日本が世界に誇る自動車業界の大手3社はどうか。トヨタ自動車、本田技研工業がともに7人、日産自動車が6人。人数にはそれほど差がないが、創業家出身のトヨタ・豊田章男会長が16億2200万円なのに対し、日産自動車の内田誠社長は6億5700万円とトップの報酬額には差が見られた。自動車研究家の山本シンヤ氏は内田氏は両社のトップのキャラクターの違いについてこう話す。
「豊田章男会長が車を運転するのが好きな人だとすれば、美しい車が好きな上に車を眺めながらお酒が飲めるタイプの方ですね。

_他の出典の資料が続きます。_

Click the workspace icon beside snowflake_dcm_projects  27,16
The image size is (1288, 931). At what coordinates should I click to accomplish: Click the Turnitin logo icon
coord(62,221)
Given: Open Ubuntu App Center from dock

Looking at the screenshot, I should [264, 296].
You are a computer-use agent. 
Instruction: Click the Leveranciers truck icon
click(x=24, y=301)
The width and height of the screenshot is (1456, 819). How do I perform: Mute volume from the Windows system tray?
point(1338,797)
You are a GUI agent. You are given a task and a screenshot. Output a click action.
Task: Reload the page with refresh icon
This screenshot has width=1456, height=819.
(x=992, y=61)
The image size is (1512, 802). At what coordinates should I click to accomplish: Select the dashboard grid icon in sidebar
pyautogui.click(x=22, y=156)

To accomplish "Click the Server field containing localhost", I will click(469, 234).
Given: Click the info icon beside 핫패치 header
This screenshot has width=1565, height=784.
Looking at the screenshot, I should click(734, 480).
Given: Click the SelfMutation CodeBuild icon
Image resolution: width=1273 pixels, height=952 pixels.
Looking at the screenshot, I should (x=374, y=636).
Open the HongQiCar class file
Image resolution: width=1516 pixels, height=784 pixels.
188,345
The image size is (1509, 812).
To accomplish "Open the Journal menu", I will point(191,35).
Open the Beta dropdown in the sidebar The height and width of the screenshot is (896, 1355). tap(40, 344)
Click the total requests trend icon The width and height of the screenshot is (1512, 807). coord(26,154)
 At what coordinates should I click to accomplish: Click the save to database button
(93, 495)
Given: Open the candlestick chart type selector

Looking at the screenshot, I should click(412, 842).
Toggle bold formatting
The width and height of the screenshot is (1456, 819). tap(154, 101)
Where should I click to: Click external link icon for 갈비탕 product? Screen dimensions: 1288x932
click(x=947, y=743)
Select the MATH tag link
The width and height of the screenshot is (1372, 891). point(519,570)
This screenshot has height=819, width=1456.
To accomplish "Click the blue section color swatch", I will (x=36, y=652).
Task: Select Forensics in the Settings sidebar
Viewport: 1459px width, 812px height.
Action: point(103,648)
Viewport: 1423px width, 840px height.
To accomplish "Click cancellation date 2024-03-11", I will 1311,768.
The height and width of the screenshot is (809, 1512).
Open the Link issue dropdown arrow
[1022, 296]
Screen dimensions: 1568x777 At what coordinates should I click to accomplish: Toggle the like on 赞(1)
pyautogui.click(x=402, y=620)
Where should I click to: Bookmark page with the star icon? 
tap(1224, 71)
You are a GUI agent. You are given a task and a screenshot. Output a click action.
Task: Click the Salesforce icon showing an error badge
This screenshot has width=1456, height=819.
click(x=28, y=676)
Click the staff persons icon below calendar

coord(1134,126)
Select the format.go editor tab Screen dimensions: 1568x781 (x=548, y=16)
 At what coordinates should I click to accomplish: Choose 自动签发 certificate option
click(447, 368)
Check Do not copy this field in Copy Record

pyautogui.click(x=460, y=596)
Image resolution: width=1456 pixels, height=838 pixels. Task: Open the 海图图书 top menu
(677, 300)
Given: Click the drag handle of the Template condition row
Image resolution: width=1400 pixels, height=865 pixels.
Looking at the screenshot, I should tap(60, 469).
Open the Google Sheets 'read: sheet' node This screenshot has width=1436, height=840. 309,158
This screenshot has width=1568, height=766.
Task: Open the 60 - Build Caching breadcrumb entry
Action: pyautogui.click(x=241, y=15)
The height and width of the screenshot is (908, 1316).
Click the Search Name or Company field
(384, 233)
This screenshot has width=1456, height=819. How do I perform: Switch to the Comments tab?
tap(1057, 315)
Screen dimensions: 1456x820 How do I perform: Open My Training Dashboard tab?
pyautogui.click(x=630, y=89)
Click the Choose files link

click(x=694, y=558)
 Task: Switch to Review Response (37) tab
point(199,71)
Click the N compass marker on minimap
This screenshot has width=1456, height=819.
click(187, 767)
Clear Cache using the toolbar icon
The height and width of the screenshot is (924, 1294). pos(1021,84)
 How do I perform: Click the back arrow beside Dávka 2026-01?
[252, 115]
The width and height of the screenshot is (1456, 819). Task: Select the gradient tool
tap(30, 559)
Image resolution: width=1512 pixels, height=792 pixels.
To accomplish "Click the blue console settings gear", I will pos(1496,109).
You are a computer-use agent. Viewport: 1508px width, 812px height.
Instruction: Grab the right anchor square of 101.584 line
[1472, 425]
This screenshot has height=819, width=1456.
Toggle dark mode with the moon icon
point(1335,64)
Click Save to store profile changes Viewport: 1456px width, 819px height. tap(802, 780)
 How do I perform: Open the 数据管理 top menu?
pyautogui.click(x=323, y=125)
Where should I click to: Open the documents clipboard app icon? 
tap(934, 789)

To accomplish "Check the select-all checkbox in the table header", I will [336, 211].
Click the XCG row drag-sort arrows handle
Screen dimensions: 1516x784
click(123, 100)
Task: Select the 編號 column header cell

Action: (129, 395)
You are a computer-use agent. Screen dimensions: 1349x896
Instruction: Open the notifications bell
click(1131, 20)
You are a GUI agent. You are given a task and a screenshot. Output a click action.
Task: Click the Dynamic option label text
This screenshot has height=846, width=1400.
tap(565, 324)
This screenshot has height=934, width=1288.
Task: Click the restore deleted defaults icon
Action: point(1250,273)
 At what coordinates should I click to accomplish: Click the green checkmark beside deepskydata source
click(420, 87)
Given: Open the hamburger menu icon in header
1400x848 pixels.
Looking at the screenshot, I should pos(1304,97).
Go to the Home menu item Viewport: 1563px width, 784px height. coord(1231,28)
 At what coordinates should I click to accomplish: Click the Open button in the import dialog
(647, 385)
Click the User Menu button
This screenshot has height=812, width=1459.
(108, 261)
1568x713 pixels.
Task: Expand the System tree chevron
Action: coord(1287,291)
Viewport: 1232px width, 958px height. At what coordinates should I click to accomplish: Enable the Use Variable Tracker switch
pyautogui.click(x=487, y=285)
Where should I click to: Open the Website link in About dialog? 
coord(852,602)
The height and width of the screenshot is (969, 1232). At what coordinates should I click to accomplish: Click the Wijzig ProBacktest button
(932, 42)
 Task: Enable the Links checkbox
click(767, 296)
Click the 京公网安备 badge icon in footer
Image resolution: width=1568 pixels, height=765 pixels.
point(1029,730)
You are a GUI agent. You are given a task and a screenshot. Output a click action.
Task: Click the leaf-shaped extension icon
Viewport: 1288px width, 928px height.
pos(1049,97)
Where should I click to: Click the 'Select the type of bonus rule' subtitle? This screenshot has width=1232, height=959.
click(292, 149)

入社したての時にローンでフェアレディZを購入して、窓から身を乗り出して喜んでいる写真が有名です」
孫正義氏にとっての“都合のいい男”
最後に大手通信4社を比較していく。ソフトバンクグループ(傘下のソフトバンクも含む)が10人、楽天グループが4人、KDDIが3人、日本電信電話(NTT)が2人となった。直近の売上高で見ると、NTTが13兆3745億円、ソフトバンクグループが6兆7565億円、KDDIが5兆7540億円、楽天グループが2兆713億円だが、役員報酬という観点ではNTTが少なかった。
グループトップの孫正義会長が外国人役員を積極的に登用していることも影響してか、同業種間の比較ではソフトバンクグループが圧倒する結果となった。孫氏の右腕だったソフトバンクグループ特別顧問の宮内謙氏は8億4400万円の役員報酬を受けとっている。ソフトバンク元社長室長の嶋聡氏は宮内氏についてこう回想する。
「突っ走る孫さんがやることを実務的に束ねていたのが宮内さんです。宮内さんは、いつも自分のことを『都合のいい男』と言っていました。とにかく突っ走るタイプの孫さんは、宮内さんに対してなんでも相談していて、見事な補佐役というような人でしたね」
一般人から見れば目も眩むような高額報酬だが、それでも上には上がいる。同業種の役員たちの間にもたしかな差があるようだ。